One way to reduce debt is through austerity. As an example, after WWI Italy was burdened with a debt to GDP ratio of 180%. In response, government spending was severely cut back and consumption on expenditures increased. As a result of continuous surpluses, the Italian lira stabilized as debt to GDP declined to 76%. Another example was Germany after unification. Public spending fell, future social benefits were cut. Growth declined but the current account balance went into surplus. It took nearly 20 years, but growth came back. As the economy finally grew, so did tax revenues. There followed investment in Southern and Eastern Europe. Another example was the EU after the Great Financial Crisis. Since EU membership precluded countries from individually depreciating their currencies, government expenditures were reduced. Nominal wages declined in many countries. However, debt to GDP levels didn’t improve, so the ECB loosened credit conditions. For Germany, this caused a real estate and export boom. As a result, debt to GDP levels declined.

──────────────────────────────

### Task to complete
Reproduce the austerity and debt reduction passage above word for word, in full.

### Supplied information
──────────────────────────────

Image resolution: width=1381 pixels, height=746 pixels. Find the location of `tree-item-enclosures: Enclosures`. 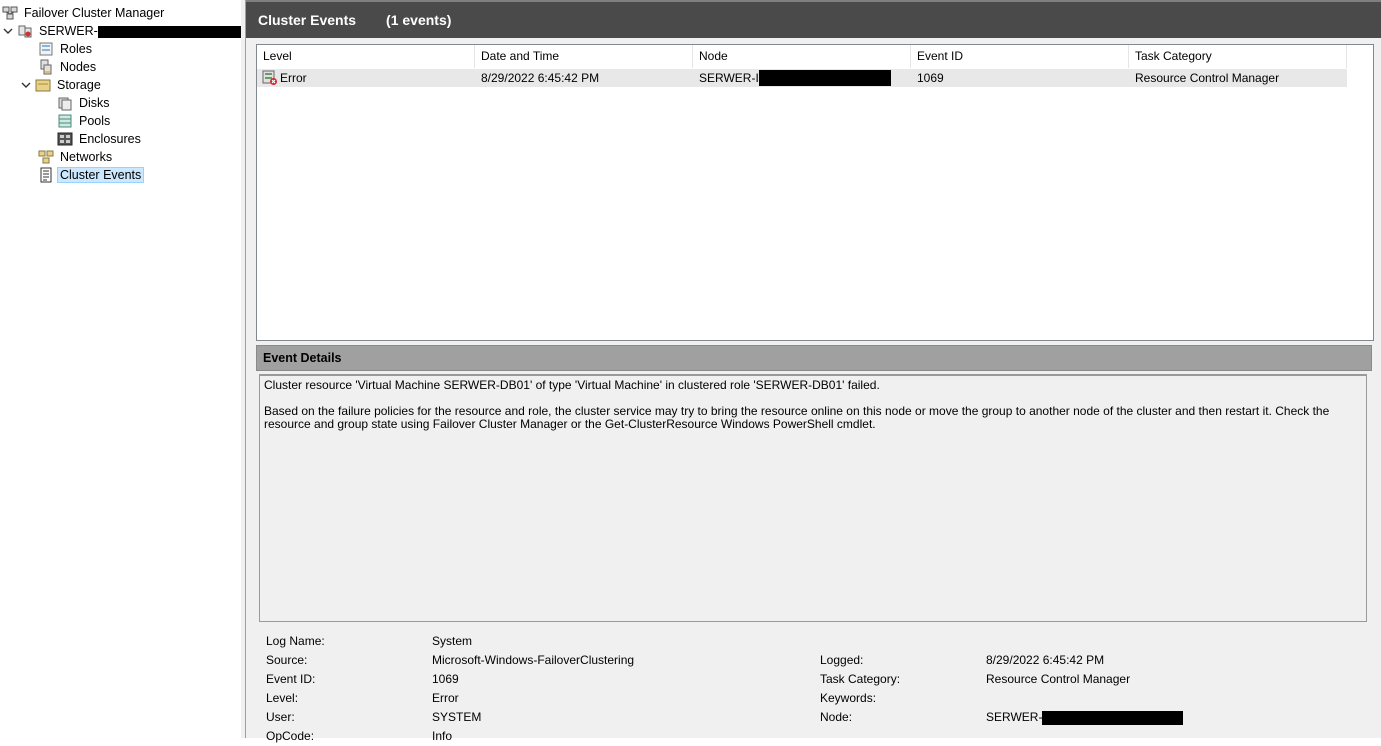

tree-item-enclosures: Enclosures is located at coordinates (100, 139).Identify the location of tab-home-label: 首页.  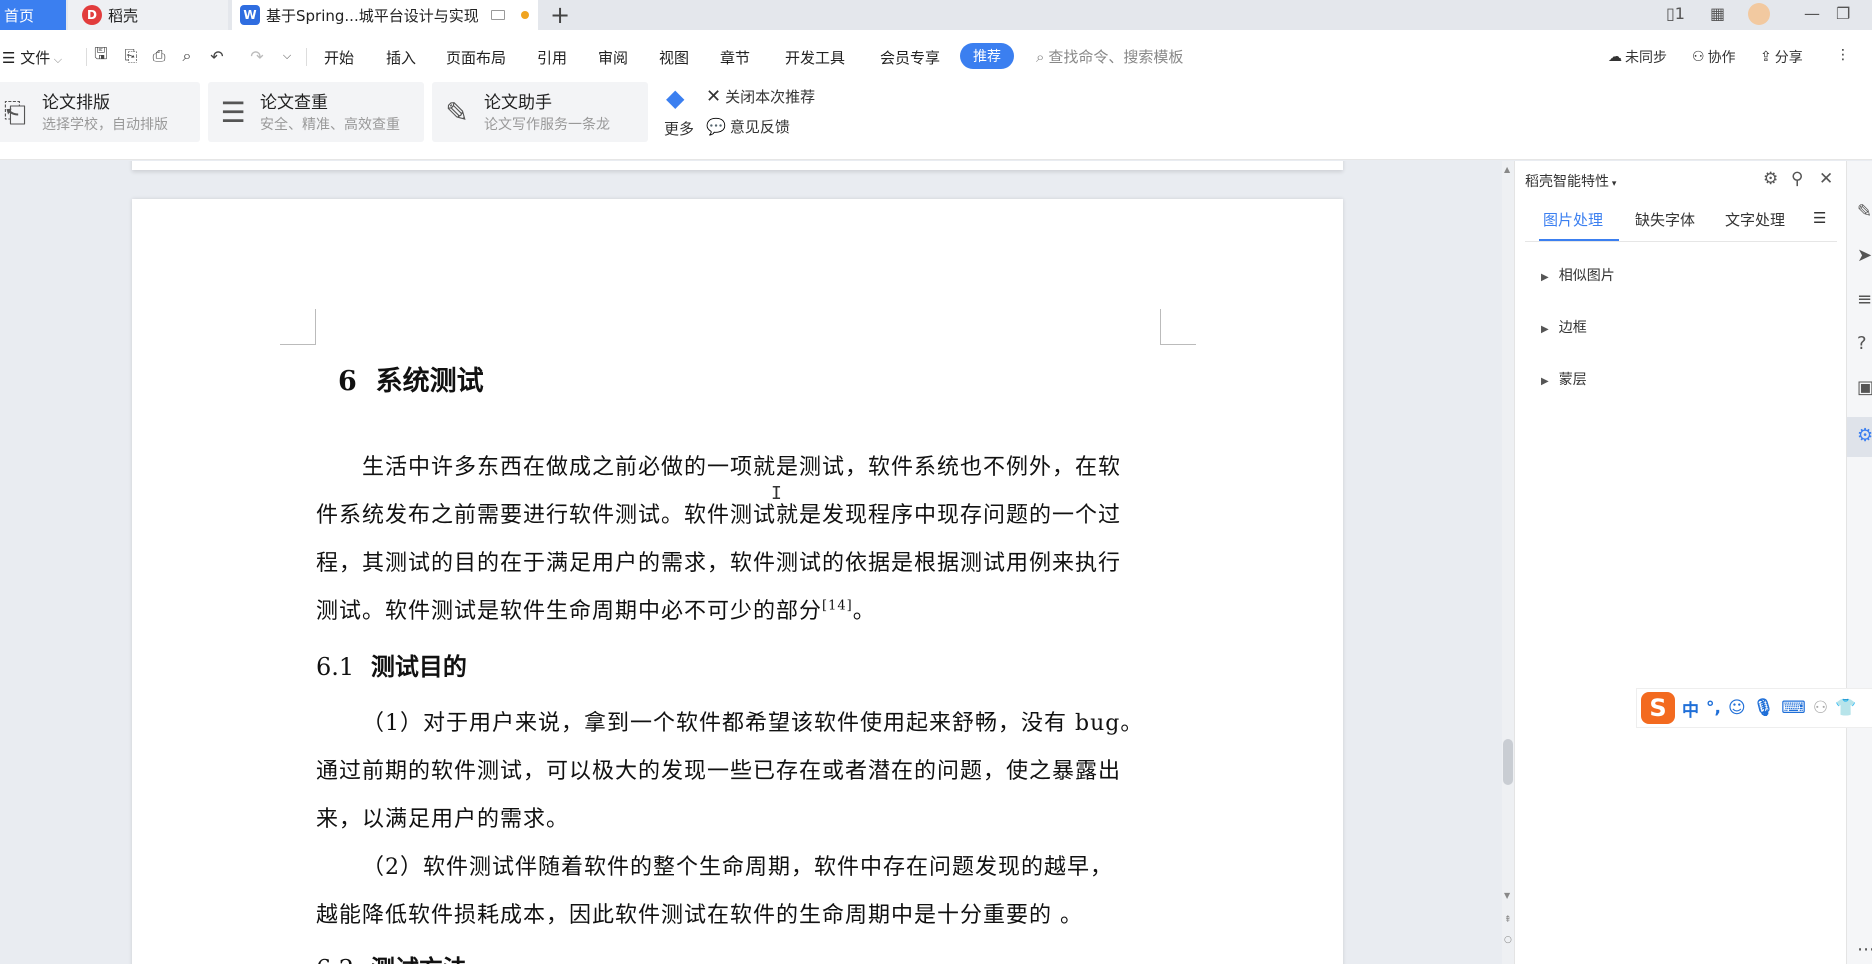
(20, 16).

──────────────────────────────

### Answer section
One way to reduce debt is through austerity. As an example, after WWI Italy was burdened with a debt to GDP ratio of 180%. In response, government spending was severely cut back and consumption on expenditures increased. As a result of continuous surpluses, the Italian lira stabilized as debt to GDP declined to 76%. Another example was Germany after unification. Public spending fell, future social benefits were cut. Growth declined but the current account balance went into surplus. It took nearly 20 years, but growth came back. As the economy finally grew, so did tax revenues. There followed investment in Southern and Eastern Europe. Another example was the EU after the Great Financial Crisis. Since EU membership precluded countries from individually depreciating their currencies, government expenditures were reduced. Nominal wages declined in many countries. However, debt to GDP levels didn’t improve, so the ECB loosened credit conditions. For Germany, this caused a real estate and export boom. As a result, debt to GDP levels declined.